The world of U.K. Christmas ads is getting more meta by the year.
The run-up to the holidays is the British equivalent of the Super Bowl when it comes to advertising, and for years, John Lewis has been the undisputed winner. Heartwarming spots like 2011's "The Long Wait" and 2014's "Monty's Christmas"—all its advertising is from Adam&Eve/DDB—were such hits that rival brands began referencing the annual unveiling of the John Lewis ad in their own commercials.
This year saw a quick reaction to its new, and epic, spot, "The Boy and the Piano," featuring Elton John pounding the ivories. Brands piled on with their own spins.
But how effective is this as a tactic? "I question whether this approach benefits the brands or further promotes John Lewis. I bet the latter," says Guy Hayward, global CEO at Forsman & Bodenfors (and a Brit himself).
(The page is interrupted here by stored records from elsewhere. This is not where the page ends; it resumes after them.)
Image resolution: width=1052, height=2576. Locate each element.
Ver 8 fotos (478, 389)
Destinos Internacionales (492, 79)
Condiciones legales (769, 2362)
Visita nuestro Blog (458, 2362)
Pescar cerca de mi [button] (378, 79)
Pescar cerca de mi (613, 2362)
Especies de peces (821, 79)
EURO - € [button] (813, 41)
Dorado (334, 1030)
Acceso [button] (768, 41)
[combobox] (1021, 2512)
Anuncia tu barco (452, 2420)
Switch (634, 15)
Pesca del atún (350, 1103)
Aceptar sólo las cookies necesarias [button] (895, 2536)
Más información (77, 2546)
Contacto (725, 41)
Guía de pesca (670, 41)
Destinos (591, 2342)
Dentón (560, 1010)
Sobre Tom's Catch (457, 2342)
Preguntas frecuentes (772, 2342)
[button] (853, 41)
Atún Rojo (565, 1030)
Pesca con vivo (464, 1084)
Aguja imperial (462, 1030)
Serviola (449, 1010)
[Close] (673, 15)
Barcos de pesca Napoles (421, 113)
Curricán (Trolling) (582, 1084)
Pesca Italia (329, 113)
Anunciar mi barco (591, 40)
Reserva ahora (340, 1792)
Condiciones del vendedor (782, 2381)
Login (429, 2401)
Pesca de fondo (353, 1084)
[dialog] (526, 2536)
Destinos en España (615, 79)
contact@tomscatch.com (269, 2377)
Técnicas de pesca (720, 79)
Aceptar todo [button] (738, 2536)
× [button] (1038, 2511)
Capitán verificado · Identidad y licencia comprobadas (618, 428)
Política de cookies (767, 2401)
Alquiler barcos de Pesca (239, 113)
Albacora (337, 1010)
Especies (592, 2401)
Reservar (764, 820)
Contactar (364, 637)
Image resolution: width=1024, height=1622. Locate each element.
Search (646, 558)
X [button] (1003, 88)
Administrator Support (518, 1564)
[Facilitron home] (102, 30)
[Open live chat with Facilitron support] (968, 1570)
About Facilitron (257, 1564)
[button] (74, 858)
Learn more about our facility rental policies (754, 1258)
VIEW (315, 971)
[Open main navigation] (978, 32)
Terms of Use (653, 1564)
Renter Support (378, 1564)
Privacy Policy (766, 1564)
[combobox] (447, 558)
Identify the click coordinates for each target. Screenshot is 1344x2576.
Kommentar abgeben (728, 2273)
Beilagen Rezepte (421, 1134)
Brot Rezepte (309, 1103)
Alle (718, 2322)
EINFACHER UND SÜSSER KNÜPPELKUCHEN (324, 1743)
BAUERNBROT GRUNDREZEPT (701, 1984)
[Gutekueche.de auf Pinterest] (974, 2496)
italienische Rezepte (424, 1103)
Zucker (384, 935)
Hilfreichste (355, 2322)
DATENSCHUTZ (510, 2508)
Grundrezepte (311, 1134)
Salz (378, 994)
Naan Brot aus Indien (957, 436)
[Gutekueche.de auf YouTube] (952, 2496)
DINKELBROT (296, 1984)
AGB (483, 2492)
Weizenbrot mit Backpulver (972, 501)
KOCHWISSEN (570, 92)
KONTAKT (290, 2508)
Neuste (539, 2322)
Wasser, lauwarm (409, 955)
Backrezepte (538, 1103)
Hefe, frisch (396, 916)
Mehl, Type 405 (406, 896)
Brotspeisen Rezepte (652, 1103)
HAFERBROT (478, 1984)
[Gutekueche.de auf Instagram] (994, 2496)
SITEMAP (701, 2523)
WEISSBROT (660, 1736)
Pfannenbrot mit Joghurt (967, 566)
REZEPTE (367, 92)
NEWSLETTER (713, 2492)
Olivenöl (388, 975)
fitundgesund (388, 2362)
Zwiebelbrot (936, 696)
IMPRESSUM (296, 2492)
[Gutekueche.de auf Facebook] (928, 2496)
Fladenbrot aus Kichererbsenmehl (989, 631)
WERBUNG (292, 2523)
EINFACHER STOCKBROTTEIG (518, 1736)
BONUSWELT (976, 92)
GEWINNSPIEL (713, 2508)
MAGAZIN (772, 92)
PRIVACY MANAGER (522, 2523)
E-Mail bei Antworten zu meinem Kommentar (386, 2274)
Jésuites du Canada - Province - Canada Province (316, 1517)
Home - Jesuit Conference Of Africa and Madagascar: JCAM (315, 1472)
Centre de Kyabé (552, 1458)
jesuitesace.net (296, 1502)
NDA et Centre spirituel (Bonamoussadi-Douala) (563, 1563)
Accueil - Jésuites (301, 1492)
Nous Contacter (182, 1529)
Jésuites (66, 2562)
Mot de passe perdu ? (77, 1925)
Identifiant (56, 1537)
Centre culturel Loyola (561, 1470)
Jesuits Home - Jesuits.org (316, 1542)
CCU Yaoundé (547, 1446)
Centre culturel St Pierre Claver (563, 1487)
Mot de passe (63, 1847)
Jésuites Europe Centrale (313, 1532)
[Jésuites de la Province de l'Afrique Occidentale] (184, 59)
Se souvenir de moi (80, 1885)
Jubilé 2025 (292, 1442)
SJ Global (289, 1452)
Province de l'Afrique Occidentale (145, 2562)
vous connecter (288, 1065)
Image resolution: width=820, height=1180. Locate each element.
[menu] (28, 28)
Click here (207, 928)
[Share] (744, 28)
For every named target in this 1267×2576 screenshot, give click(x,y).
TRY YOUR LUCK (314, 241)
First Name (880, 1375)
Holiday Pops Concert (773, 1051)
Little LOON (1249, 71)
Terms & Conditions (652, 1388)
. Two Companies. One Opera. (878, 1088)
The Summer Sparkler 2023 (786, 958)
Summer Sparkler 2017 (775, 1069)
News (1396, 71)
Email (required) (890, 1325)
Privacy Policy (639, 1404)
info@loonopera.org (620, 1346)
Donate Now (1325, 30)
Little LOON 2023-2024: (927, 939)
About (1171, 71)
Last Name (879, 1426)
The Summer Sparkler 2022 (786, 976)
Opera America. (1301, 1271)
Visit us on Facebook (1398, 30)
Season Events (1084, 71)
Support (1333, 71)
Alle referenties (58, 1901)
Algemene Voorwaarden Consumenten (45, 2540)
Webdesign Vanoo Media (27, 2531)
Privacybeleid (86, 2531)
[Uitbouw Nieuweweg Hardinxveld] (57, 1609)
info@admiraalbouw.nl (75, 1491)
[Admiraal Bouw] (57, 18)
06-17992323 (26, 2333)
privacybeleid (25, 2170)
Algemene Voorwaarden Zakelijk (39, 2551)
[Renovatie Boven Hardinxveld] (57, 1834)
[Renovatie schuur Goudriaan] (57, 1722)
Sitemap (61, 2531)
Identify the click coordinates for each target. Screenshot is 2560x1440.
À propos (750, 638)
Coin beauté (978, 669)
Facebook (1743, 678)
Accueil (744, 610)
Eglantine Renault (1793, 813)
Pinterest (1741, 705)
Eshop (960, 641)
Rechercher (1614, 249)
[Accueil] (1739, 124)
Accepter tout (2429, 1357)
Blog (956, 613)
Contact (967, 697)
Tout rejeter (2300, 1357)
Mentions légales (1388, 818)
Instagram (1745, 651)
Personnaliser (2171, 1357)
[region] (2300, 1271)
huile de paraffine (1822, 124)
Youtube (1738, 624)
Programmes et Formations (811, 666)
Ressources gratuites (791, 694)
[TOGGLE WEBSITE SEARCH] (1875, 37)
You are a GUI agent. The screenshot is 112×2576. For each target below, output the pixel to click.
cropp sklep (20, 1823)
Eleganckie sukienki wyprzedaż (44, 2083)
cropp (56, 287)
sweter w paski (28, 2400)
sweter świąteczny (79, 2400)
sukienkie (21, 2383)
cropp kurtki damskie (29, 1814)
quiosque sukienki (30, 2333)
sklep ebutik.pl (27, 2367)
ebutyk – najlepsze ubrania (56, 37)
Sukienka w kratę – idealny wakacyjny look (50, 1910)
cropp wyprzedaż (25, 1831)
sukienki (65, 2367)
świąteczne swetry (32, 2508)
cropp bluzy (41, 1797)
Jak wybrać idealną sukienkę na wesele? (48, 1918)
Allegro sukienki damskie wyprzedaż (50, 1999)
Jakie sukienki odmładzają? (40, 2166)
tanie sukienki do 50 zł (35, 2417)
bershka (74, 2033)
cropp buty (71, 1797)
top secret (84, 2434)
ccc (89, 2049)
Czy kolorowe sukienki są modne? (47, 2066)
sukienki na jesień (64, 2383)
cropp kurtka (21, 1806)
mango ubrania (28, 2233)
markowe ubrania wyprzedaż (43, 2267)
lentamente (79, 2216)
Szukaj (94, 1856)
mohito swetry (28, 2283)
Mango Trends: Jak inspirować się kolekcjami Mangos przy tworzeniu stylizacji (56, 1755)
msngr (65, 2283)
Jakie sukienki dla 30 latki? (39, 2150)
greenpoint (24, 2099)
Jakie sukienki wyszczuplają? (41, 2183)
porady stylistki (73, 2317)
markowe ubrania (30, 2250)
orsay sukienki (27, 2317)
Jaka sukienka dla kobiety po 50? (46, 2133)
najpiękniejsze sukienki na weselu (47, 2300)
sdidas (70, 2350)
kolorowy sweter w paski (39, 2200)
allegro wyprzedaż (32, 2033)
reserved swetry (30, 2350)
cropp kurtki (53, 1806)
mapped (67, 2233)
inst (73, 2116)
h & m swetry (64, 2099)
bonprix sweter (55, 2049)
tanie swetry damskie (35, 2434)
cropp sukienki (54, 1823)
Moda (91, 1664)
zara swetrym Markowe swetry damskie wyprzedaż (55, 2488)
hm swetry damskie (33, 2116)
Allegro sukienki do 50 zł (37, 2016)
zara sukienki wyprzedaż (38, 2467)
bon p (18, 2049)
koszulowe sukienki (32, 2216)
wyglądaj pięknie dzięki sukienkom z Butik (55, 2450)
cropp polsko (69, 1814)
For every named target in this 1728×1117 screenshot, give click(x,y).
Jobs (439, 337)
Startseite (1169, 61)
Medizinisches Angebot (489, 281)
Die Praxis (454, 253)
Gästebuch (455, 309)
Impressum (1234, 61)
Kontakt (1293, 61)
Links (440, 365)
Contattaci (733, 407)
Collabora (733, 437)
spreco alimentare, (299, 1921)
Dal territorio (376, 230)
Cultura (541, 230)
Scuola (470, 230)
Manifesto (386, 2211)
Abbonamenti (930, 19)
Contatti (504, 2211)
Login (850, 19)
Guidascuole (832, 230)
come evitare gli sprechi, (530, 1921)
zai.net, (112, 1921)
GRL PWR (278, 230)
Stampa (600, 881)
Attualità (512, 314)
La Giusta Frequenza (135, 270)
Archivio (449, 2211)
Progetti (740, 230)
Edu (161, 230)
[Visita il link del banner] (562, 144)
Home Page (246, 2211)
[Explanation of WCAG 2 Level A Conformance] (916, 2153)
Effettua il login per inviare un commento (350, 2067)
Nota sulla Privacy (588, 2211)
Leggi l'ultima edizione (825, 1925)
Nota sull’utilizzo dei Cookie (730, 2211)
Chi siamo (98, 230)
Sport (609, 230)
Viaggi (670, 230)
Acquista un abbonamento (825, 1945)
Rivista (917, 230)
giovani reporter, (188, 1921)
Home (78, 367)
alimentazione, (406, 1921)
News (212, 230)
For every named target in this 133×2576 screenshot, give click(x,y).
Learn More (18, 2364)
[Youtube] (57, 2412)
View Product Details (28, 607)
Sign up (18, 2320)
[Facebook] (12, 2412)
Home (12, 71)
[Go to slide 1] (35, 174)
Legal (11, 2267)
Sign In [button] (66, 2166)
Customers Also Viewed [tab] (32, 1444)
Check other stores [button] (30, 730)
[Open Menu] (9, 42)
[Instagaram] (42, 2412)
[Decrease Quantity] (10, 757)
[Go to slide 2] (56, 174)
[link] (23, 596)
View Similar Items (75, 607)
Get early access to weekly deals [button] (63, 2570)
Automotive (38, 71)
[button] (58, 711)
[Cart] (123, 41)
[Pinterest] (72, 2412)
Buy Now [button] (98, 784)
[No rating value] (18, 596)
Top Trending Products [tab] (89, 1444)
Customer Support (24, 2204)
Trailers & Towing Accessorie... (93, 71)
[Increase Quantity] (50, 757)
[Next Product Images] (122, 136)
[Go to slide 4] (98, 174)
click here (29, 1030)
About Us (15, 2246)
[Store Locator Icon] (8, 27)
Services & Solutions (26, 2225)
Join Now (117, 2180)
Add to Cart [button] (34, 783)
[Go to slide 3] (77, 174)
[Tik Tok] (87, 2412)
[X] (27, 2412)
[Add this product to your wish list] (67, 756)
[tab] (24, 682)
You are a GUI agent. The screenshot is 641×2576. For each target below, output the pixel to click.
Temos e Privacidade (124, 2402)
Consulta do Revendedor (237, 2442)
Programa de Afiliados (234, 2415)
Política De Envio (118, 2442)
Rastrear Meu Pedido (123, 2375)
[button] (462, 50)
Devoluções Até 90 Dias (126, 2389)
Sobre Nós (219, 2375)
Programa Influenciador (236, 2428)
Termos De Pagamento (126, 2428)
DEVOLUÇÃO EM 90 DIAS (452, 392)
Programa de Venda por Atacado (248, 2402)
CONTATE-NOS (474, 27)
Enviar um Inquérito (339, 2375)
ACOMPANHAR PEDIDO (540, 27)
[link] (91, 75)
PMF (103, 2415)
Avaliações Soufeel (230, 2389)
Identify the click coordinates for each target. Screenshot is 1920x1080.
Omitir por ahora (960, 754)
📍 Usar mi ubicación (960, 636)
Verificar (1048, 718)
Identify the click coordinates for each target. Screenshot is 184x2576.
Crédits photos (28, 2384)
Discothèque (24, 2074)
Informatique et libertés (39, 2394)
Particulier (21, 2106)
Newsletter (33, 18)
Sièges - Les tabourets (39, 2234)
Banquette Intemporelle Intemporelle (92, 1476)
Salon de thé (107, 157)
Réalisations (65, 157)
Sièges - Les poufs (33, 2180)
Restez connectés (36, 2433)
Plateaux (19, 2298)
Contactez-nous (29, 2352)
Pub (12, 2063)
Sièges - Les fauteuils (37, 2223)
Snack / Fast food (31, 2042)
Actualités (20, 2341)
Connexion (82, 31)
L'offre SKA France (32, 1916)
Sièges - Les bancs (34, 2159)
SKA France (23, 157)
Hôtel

"Self-deprecation is huge in British humor, " says U.K. retail consultant Richard Hyman. "However, it's surprising that retailers are still spending so much on their Christmas ads here given the retail climate and the uncertain position of the U.K." Hyman makes a Grinch-like prediction that next year's U.K. Christmas ads will be less glitzy and more tactical. Ho, ho, hum.
Here, some examples of the John Lewis effect.
Getting some bounce: In 2014, several marketers released online ads parodying John Lewis' "Buster the Boxer" spot, in which a dog jumps on a trampoline. Retailer Argos released a version featuring a purple yeti bouncing to help sell an actual trampoline.
Carrot and shtick: In 2016, discount retailer Aldi tweeted a video, created by McCann, in which its mascot, Kevin the Carrot, gears up for the big event of Christmas: not Santa, but watching the John Lewis ad. The carrot is so excited he—it—hyperventilates and has to breathe into a paper bag.
How tweet: This year, Twitter's PR agency The Romans created an ad featuring an American professor named John Lewis, whose Twitter handle is, you guessed it, @johnlewis, and who has been good-naturedly composing witty replies to tweets aimed at the British retailer.
Not so black and white: This year, several brands were quick to pile on John Lewis' "The Boy and the Piano" spot starring Elton John. A tweet from discount grocer Lidl featured a keyboard it sells with the message: "Just because you don't have £872 to spend on a piano doesn't mean you can't be the next Elton."
All she wants for Christmas: Comedy website Joe Politics took the piano spot and went after the U.K.'s botched Brexit negotiations. The doctored video depicts tabloid headlines featuring U.K. Prime Minister Theresa May mournfully playing "Your Song" on her "gift": a piano emblazoned with the word "Brexit."
Metabizarre: John Lewis is even referencing its own work: In a spot for Waitrose, the grocery chain it owns, a family excitedly watches the John Lewis Elton John ad, only to fast forward it (and giving a tip of a hat to John Lewis' 2014 ad with a penguin). Seems they can't wait to chow down on a cake.